24.05.2015 / Pentecôte des nations

Ils n’étaient que douze lorsque l’Esprit Saint descendit sur eux sous la forme de langues de feu. Pourtant, parmi les nombreux pèlerins venus à Jérusalem pour la fête de la Pentecôte, tous les comprenaient, chacun dans sa langue (Ac 2, 1-13). Et ils étaient nombreux, ces pèlerins, ils venaient de tout le monde connu. Car la Pentecôte était alors l’une des trois fêtes de l’année où tout Israélite pieux, quelle que soit la contrée où il habitait, devait se rendre au temple de Jérusalem.

L’Evangile est un, mais il doit être annoncé dans toutes les langues. L’Eglise est une, mais elle doit parler à toute la diversité des nations. Il y aura encore d’autres descentes du Saint-Esprit, une en Samarie (Ac 8, 15-17), une autre à Césarée (Ac 10, 44), une autre encore à Ephèse (Ac 19, 6), toujours plus loin du centre qu’était Jérusalem, toujours plus loin du monde traditionnel de la foi qu’étaient alors la terre d’Israël et la culture juive.

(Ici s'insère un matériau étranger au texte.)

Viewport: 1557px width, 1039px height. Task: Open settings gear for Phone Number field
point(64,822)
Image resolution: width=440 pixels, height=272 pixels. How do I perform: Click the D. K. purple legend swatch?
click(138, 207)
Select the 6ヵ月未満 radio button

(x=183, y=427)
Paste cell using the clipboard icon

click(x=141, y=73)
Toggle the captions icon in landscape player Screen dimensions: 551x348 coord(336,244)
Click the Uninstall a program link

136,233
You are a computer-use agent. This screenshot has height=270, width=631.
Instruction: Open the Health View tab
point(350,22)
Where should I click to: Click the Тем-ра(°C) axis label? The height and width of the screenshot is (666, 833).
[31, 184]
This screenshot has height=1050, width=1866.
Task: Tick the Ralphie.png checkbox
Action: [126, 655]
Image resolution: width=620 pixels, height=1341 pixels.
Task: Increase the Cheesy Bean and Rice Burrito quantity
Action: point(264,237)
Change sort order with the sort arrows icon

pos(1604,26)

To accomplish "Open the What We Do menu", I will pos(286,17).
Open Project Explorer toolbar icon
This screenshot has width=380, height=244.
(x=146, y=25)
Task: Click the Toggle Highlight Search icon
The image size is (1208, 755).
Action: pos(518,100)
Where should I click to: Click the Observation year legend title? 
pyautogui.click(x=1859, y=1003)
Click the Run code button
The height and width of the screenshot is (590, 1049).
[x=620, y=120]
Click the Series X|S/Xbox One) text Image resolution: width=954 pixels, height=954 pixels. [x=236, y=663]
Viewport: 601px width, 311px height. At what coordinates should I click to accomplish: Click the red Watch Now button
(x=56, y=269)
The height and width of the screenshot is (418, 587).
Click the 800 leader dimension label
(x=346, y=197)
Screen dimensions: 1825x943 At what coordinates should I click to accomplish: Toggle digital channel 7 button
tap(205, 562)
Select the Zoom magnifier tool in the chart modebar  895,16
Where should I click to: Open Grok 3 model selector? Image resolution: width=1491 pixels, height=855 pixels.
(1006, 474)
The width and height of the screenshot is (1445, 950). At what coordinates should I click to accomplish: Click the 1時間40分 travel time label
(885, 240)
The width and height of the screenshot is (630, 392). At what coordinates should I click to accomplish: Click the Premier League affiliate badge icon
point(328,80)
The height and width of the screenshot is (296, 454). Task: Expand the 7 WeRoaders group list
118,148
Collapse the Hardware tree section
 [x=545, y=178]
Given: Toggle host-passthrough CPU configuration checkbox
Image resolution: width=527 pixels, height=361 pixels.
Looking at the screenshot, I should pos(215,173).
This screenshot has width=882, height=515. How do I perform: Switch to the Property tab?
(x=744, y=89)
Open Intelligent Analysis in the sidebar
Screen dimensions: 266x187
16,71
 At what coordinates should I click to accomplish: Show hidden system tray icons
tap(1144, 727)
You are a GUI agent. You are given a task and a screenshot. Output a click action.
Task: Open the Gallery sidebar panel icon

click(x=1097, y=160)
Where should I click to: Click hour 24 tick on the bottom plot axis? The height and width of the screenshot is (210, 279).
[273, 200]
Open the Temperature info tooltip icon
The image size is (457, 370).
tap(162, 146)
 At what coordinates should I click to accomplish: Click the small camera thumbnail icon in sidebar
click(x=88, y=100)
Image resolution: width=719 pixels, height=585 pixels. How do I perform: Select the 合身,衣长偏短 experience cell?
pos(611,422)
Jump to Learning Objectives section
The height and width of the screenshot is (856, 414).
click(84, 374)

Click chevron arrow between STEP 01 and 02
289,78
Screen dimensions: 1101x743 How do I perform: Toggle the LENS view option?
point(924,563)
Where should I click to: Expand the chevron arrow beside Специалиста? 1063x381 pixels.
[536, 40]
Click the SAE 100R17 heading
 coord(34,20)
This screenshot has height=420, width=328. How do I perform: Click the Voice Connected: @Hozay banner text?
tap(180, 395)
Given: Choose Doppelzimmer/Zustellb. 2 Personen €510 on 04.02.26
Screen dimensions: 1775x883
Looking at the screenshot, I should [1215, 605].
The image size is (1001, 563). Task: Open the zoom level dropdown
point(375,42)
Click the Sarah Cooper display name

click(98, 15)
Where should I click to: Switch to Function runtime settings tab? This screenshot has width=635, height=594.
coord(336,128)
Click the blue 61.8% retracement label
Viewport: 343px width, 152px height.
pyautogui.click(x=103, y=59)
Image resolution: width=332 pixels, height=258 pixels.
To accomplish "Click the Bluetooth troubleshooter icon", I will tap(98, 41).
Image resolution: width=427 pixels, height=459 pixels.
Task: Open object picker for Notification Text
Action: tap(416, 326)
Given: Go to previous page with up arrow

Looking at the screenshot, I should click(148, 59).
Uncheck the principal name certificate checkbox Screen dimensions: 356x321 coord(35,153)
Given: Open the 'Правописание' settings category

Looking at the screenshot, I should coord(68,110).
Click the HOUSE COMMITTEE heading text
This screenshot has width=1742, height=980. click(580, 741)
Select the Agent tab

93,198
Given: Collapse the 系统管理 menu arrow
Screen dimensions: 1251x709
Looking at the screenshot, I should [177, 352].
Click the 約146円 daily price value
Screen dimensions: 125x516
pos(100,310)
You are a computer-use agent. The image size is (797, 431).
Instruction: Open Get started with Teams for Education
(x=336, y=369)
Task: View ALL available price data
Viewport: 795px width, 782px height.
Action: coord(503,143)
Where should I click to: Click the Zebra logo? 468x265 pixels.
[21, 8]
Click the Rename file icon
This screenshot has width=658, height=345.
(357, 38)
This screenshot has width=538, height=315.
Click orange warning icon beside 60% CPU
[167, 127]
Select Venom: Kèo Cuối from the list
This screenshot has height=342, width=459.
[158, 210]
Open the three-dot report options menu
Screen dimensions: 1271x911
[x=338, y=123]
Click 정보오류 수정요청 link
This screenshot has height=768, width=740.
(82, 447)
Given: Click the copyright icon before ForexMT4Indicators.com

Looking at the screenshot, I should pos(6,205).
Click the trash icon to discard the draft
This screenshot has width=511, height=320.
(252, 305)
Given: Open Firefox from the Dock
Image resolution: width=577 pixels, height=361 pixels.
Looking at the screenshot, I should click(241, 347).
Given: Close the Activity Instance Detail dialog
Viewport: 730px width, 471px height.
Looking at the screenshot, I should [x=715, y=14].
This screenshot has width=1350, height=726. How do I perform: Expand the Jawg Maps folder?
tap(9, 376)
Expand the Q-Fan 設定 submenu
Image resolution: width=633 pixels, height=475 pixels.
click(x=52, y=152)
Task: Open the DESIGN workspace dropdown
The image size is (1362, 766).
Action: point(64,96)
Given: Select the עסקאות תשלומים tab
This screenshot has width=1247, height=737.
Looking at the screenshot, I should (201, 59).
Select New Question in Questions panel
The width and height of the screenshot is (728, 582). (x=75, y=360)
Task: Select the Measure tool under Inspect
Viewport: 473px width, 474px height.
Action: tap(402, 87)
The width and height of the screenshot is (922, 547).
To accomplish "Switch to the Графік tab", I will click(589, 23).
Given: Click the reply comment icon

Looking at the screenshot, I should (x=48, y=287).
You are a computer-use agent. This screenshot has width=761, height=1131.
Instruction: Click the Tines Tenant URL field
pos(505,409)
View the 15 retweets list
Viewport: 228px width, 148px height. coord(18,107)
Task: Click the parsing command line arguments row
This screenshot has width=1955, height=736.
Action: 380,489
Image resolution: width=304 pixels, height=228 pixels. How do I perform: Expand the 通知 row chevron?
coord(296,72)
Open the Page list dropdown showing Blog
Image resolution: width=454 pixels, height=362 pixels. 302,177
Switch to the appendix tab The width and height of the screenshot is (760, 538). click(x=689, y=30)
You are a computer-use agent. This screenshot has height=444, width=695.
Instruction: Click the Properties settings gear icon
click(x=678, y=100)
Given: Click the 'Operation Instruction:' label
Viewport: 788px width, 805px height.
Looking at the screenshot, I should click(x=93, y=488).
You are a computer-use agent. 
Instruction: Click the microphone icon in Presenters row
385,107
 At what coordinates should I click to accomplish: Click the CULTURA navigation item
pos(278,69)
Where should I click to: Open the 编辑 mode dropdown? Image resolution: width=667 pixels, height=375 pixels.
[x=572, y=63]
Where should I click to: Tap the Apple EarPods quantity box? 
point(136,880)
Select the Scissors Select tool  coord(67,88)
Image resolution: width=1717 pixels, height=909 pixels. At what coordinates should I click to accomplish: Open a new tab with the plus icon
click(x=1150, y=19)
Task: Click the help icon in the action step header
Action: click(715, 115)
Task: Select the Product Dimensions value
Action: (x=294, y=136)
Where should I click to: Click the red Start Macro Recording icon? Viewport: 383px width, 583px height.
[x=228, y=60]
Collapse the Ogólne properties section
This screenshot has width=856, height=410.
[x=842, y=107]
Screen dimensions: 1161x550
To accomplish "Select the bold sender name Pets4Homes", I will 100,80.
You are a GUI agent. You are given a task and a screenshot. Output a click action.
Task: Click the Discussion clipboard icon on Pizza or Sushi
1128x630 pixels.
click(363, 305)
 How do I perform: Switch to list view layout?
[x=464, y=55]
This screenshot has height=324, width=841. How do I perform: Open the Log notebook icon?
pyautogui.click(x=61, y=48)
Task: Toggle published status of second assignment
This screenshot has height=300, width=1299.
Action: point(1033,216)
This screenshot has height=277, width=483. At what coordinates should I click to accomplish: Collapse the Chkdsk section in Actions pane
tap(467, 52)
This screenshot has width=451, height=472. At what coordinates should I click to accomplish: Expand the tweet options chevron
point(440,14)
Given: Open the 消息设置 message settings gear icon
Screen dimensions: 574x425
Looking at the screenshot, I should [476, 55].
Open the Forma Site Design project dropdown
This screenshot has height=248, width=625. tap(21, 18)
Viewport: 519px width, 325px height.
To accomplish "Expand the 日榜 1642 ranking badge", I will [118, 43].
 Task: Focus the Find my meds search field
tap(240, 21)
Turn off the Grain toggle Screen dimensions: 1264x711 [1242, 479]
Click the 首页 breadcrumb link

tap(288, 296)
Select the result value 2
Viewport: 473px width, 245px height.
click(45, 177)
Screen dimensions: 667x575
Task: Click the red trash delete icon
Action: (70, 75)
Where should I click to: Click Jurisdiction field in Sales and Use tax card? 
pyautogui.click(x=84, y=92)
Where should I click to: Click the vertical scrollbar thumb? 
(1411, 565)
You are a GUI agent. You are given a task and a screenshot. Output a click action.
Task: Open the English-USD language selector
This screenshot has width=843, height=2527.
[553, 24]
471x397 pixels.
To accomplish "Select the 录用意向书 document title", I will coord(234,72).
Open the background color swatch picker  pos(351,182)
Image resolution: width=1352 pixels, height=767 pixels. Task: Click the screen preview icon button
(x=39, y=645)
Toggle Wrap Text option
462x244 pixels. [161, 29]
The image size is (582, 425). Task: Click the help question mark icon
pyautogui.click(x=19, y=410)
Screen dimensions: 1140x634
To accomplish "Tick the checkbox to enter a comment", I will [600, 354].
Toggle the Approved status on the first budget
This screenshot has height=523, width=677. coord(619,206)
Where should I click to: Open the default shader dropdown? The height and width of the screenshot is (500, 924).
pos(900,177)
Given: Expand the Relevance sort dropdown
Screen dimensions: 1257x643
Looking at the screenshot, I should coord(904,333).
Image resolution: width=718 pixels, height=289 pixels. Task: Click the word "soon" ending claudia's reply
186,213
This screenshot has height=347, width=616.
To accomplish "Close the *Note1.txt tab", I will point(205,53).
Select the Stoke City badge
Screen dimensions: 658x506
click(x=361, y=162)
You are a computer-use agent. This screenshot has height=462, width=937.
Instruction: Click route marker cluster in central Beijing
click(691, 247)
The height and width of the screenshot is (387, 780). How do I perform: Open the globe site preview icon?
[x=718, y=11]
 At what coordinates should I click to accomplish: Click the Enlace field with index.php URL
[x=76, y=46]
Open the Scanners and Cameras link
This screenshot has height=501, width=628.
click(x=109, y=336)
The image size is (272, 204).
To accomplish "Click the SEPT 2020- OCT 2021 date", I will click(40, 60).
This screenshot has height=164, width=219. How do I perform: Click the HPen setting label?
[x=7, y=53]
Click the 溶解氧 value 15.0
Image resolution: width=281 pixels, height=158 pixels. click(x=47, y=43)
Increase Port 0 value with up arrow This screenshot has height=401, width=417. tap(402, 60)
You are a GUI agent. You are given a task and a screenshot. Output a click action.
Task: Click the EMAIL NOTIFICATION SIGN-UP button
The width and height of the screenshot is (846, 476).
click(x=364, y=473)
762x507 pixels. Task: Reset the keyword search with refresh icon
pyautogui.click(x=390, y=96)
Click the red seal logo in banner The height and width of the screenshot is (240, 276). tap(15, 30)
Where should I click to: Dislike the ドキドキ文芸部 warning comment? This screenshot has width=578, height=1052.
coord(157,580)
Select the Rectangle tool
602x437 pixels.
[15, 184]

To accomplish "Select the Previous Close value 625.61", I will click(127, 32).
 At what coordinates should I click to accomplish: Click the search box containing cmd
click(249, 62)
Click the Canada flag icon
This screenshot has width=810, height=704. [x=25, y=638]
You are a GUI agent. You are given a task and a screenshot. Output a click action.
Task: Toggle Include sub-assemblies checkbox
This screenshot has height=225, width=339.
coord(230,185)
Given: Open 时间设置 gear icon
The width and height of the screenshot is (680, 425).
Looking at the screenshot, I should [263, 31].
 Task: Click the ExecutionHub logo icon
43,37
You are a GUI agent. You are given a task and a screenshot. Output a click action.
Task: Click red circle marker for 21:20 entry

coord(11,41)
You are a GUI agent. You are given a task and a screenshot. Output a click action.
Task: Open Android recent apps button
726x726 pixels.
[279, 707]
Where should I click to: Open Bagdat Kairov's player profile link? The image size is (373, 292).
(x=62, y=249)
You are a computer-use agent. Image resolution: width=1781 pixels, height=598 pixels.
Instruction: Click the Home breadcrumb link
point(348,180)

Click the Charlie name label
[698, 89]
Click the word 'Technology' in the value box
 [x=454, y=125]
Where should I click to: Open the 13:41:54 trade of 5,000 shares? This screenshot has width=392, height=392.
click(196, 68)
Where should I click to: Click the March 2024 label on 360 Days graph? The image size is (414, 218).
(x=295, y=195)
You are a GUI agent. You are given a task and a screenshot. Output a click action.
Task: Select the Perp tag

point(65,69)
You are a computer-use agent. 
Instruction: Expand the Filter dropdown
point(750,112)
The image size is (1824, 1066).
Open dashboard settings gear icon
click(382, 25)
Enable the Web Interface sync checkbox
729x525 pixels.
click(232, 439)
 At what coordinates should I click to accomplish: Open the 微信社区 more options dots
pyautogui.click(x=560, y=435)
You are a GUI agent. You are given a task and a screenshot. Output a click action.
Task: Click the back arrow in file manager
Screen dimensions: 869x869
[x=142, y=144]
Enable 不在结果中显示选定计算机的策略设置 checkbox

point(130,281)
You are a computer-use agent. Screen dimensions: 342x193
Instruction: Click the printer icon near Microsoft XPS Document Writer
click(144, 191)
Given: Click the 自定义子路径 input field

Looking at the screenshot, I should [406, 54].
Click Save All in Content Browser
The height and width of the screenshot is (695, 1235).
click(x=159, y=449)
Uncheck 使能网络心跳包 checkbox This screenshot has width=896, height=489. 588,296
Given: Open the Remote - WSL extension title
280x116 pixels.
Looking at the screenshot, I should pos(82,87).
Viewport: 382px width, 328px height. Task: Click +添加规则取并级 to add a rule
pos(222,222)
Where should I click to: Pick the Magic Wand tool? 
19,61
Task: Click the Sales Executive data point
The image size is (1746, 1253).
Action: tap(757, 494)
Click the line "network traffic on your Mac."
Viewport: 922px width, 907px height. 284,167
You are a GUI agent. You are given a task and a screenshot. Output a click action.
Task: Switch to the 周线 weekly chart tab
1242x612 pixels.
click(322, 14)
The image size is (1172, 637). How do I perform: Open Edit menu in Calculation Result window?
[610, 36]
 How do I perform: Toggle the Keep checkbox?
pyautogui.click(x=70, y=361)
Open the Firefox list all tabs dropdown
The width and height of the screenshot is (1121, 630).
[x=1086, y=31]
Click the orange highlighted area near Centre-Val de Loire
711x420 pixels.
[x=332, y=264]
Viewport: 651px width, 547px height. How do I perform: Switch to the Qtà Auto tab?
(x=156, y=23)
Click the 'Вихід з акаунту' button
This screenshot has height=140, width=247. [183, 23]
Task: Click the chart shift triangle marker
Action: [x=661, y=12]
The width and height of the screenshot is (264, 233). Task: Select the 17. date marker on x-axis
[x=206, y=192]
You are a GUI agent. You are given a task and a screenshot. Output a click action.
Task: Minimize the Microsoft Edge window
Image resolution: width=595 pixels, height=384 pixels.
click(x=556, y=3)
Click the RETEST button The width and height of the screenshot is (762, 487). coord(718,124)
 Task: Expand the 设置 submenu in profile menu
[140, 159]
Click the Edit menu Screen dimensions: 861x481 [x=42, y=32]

C’est le même Saint-Esprit, le même Evangile, qui se répand toujours plus loin, qui parle à toujours plus de nations, qui transfigure toujours plus de cultures. Ce mouvement qui se commença alors continue jusqu’à nos jours. C’est la vraie joie de ce dimanche de la Pentecôte. Qu’elle nous éveille et nous pousse à partir répandre la Bonne Nouvelle jusqu’aux frontières les plus éloignées, jusqu’aux âmes les plus étrangères et les plus fermés à l’Evangile. Car tous sont invités à s’enflammer de l’amour de Jésus.